(Try it)
Check every line of the data below for the word "will". Copy the ones that have it.
[[ Dataset content open ]]
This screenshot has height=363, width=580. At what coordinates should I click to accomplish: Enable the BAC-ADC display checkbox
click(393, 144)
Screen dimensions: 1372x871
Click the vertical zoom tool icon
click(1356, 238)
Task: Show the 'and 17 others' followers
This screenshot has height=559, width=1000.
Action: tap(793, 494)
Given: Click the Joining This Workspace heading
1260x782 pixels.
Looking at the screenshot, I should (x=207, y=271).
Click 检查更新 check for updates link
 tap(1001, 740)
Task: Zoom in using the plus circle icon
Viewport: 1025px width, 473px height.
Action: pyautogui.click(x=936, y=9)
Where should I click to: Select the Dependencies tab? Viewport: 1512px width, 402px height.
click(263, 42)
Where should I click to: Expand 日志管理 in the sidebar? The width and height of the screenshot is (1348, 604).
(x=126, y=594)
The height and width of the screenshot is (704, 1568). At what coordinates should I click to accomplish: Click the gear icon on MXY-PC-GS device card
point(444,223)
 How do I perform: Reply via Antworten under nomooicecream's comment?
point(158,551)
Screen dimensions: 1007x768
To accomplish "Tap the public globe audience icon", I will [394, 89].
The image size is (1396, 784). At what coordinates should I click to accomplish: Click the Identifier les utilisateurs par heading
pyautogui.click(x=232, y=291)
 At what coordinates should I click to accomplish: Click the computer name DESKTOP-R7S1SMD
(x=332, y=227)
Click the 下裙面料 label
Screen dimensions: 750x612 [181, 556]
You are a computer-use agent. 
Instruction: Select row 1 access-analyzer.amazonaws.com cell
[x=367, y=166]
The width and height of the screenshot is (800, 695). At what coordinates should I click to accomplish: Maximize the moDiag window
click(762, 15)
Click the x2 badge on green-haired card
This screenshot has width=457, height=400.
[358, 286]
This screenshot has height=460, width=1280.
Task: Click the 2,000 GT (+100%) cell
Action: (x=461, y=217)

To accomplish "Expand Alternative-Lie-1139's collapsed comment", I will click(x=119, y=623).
[[ Dataset content closed ]]
(Task output)
To accomplish "Tap the public globe audience icon", I will [394, 89].
To accomplish "Expand Alternative-Lie-1139's collapsed comment", I will click(x=119, y=623).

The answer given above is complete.